I was stood in a sandwich bar the other day, waiting for my order. Behind me a man was instructing one of the shop staff about what he wanted in his salad box. When he started speaking I turned around, the way we all often do – unthinkingly, with our mind mostly somewhere far away. The man’s voice was harsh-sounding and his appearance intimidating. Though an inch or two shorter than me, he was massively built with a neck that could have supported a mighty oak and that regulation skinhead haircut which the media has informed us we should associate with football hooligans and right wing, bovver-booted neo-Nazis.
I didn’t like him. Give us a dark alley and him a long Saturday filled with pint after pint of wife-beater, and just the threat of boredom would give him enough of a reason to make me into another statistic. But then I noticed something.
It was a tiny gesture, but it changed my opinion of him in a moment.
He licked his lips. Watching the shop guy move from one Tupperware container to another filling up his order, the man licked his lips. He was imagining how it would taste, maybe how it would feel as it slid down into his hungry stomach. I could relate; I had been having similar thoughts about the big, fat sandwich that was soon to be heading my way. And in that moment his ugly mug was a picture of beauty. Really, I say this without any hint of irony and in complete confidence of my own orientations: the man was beautiful.

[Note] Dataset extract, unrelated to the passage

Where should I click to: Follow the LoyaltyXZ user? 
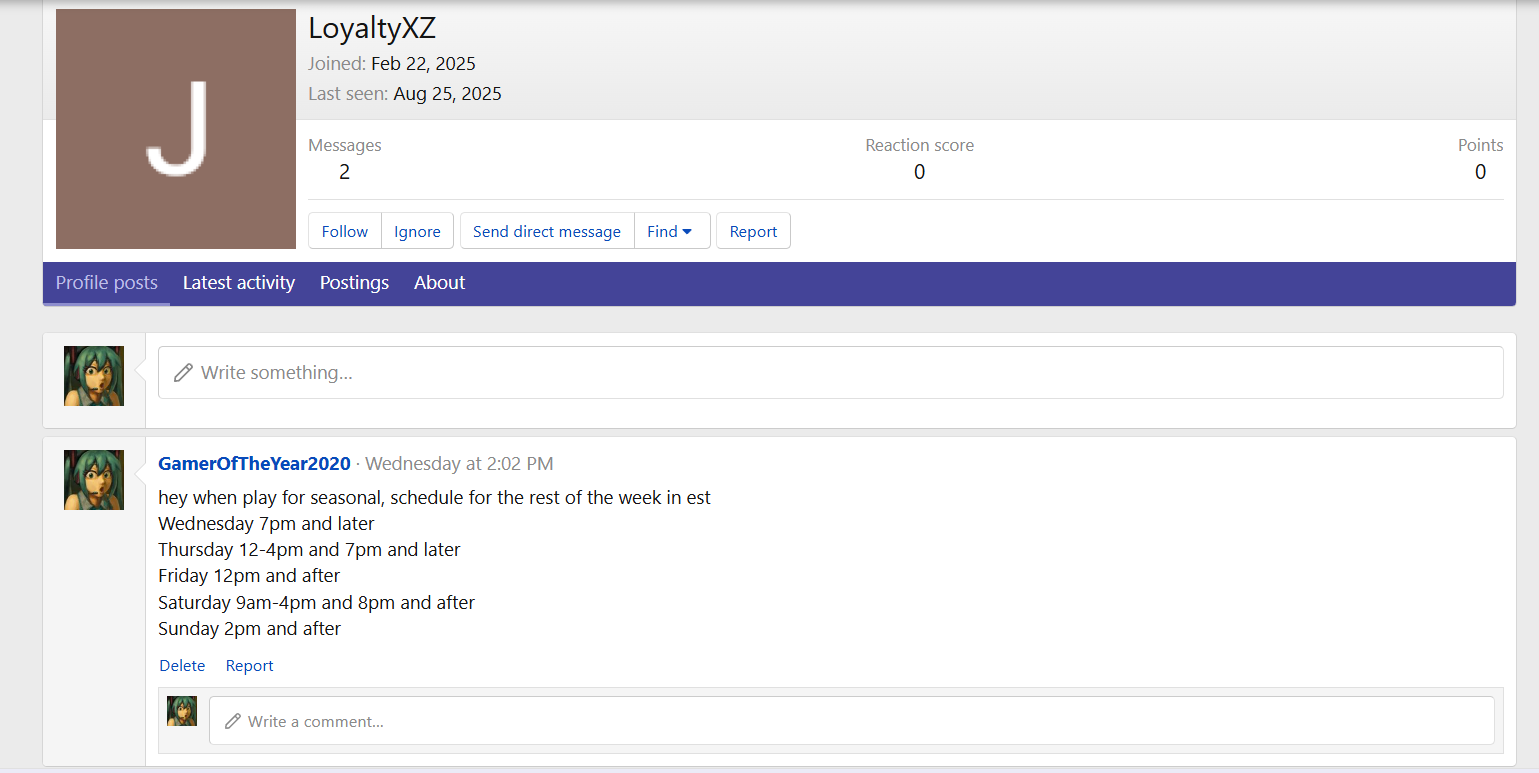[x=345, y=231]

I felt ashamed about having judged him so harshly and so quickly, about only seeing a monster when I should know that not only are we all complicated beings capable of a range of emotional extremes, positive and negative, but that appearances are deceptive – not every bad guy has a hooked nose, a bald head and a maniacal laugh. And… you know, vice versa.

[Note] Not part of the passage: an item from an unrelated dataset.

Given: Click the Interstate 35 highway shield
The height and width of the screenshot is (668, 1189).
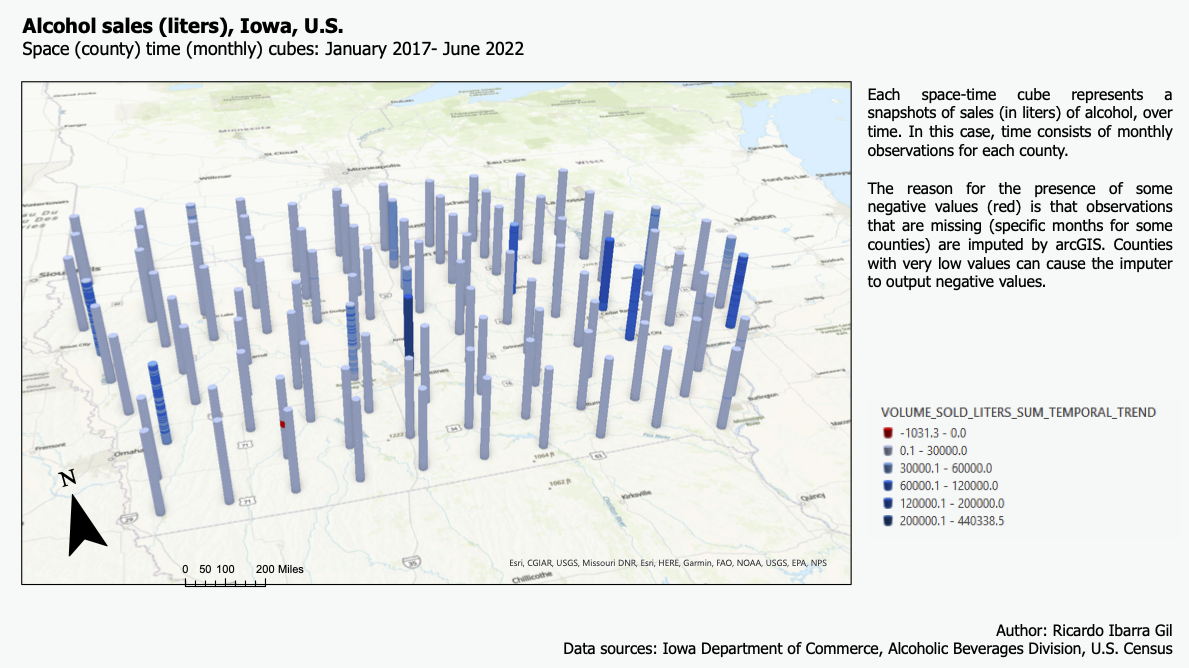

Not that any of this necessarily excludes the possibility of Saturday night, the alley and wishes that I had stuck with karate when I was fifteen. But nonetheless I was troubled about our violent world as I headed back to work. What was it about life in our society that had helped to make me automatically so judgemental towards this guy? I guessed at least part of it was the overwhelming evidence that, time after time, we human beings visit horrific pain, death and torture upon one another, often seemingly for no other reason than the apparent pleasure of doing so. ‘Why?’ I asked myself again. And my thinking sort of went like this:
What’s wrong with us?
Why can such empathetic animals as we are so often revel in causing each other pain and suffering? Wars are fought all over the world for reasons which, if not condonable, can in some way be understood… Protecting what you have, taking someone else’s land, revenge, disagreements over the ownership of God. Well, maybe I can’t understand the last one so much. But what I certainly don’t get is the Saturday night punch up down the pub, the finding some poor guy who only wants to mind his own business and kicking him until he goes squishy.

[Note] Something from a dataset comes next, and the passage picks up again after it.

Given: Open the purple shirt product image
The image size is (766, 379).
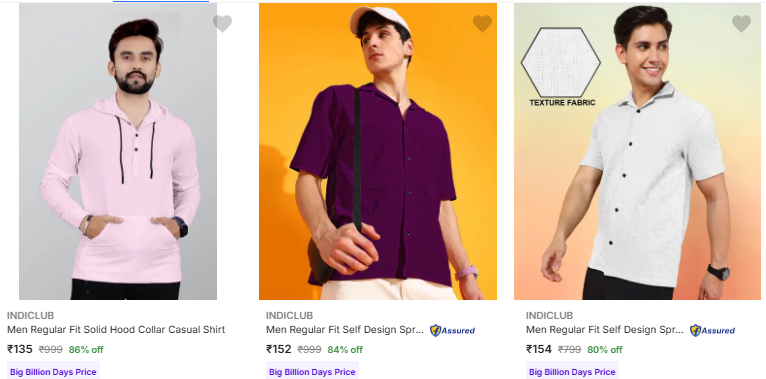Looking at the screenshot, I should (x=378, y=151).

British society clothes, feeds and houses most of us. The vast majority of people will have the chance to fall in love, to reproduce if they want to. So where is the need to fight, unless there is some dark and violent evil within us which requires satisfaction?
Did we grow up too fast?
Or maybe we all could do with recognising the monster within ourselves, the primal animal held in check by our laws, our three-piece suits and our suburban living. The adrenaline monster left unsatisfied by pixel violence or sporting competition is that same monster which did its fair part in ensuring our survival when we competed with all the other animals for the right to exist, and now it finds itself left out in the cold while its goody-two-shoes brother ‘superior brain capacity’ continues to be celebrated and gets to play with all the best toys.
We should be better than this.
‘But recognising our flaws is only ever half the battle,’ I thought to myself as I reached around in my pocket for my work keys.
So there I was struggling with a door handle, a Yale lock and arms full of goodies while being possessed of just the two hands; something had to give and, somewhat typically, it was the sandwich which flew from my grasp and splayed itself all over the filthy cobbles. Frustration boiled over within me and I felt my skin becoming like a claustrophobia-inducing barrier as anger rose inside, my muscles tensing up and suddenly screaming for action.
And I’ll tell you this: I really felt like hitting something at that moment. But I didn’t.